BEGIN Input records

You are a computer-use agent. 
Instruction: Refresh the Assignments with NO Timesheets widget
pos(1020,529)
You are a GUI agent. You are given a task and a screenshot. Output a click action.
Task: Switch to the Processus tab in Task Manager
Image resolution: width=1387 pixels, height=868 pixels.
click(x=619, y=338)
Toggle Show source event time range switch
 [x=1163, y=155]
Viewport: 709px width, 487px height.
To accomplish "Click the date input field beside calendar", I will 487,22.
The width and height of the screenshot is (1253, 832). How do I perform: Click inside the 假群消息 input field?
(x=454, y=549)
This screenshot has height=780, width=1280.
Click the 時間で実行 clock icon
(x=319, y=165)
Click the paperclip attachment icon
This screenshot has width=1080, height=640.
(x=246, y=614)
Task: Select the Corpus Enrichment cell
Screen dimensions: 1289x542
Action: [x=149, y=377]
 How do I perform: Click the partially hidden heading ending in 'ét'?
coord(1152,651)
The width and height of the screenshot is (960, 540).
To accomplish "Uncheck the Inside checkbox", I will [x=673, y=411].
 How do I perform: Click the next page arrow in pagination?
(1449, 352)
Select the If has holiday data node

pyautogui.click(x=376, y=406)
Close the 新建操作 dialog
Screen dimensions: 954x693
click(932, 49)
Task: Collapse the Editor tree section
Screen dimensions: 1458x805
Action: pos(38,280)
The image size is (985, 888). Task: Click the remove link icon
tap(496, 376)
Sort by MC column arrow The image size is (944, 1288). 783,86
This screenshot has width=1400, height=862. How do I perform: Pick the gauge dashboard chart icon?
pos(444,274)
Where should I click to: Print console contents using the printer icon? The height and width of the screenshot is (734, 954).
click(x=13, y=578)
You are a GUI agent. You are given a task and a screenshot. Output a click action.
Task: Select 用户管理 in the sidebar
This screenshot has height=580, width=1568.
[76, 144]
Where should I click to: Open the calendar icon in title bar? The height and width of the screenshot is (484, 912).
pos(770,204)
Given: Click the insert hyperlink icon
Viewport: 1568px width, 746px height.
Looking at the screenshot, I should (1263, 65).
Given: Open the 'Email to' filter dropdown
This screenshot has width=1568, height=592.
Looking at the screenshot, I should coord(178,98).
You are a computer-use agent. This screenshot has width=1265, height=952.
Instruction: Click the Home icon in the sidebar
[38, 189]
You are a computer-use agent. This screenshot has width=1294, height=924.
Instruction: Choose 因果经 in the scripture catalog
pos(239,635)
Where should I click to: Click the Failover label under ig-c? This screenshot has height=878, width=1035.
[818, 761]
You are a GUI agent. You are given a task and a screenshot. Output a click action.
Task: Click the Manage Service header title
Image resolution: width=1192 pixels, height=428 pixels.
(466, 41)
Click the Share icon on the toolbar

END Input records

→ **Work instructions**
Copy out every one of the rows above, word for word and line for line.

→ **Full answer**
You are a computer-use agent. 
Instruction: Refresh the Assignments with NO Timesheets widget
pos(1020,529)
You are a GUI agent. You are given a task and a screenshot. Output a click action.
Task: Switch to the Processus tab in Task Manager
Image resolution: width=1387 pixels, height=868 pixels.
click(x=619, y=338)
Toggle Show source event time range switch
 [x=1163, y=155]
Viewport: 709px width, 487px height.
To accomplish "Click the date input field beside calendar", I will 487,22.
The width and height of the screenshot is (1253, 832). How do I perform: Click inside the 假群消息 input field?
(x=454, y=549)
This screenshot has height=780, width=1280.
Click the 時間で実行 clock icon
(x=319, y=165)
Click the paperclip attachment icon
This screenshot has width=1080, height=640.
(x=246, y=614)
Task: Select the Corpus Enrichment cell
Screen dimensions: 1289x542
Action: [x=149, y=377]
 How do I perform: Click the partially hidden heading ending in 'ét'?
coord(1152,651)
The width and height of the screenshot is (960, 540).
To accomplish "Uncheck the Inside checkbox", I will [x=673, y=411].
 How do I perform: Click the next page arrow in pagination?
(1449, 352)
Select the If has holiday data node

pyautogui.click(x=376, y=406)
Close the 新建操作 dialog
Screen dimensions: 954x693
click(932, 49)
Task: Collapse the Editor tree section
Screen dimensions: 1458x805
Action: pos(38,280)
The image size is (985, 888). Task: Click the remove link icon
tap(496, 376)
Sort by MC column arrow The image size is (944, 1288). 783,86
This screenshot has width=1400, height=862. How do I perform: Pick the gauge dashboard chart icon?
pos(444,274)
Where should I click to: Print console contents using the printer icon? The height and width of the screenshot is (734, 954).
click(x=13, y=578)
You are a GUI agent. You are given a task and a screenshot. Output a click action.
Task: Select 用户管理 in the sidebar
This screenshot has height=580, width=1568.
[76, 144]
Where should I click to: Open the calendar icon in title bar? The height and width of the screenshot is (484, 912).
pos(770,204)
Given: Click the insert hyperlink icon
Viewport: 1568px width, 746px height.
Looking at the screenshot, I should (1263, 65).
Given: Open the 'Email to' filter dropdown
This screenshot has width=1568, height=592.
Looking at the screenshot, I should coord(178,98).
You are a computer-use agent. This screenshot has width=1265, height=952.
Instruction: Click the Home icon in the sidebar
[38, 189]
You are a computer-use agent. This screenshot has width=1294, height=924.
Instruction: Choose 因果经 in the scripture catalog
pos(239,635)
Where should I click to: Click the Failover label under ig-c? This screenshot has height=878, width=1035.
[818, 761]
You are a GUI agent. You are given a task and a screenshot. Output a click action.
Task: Click the Manage Service header title
Image resolution: width=1192 pixels, height=428 pixels.
(466, 41)
Click the Share icon on the toolbar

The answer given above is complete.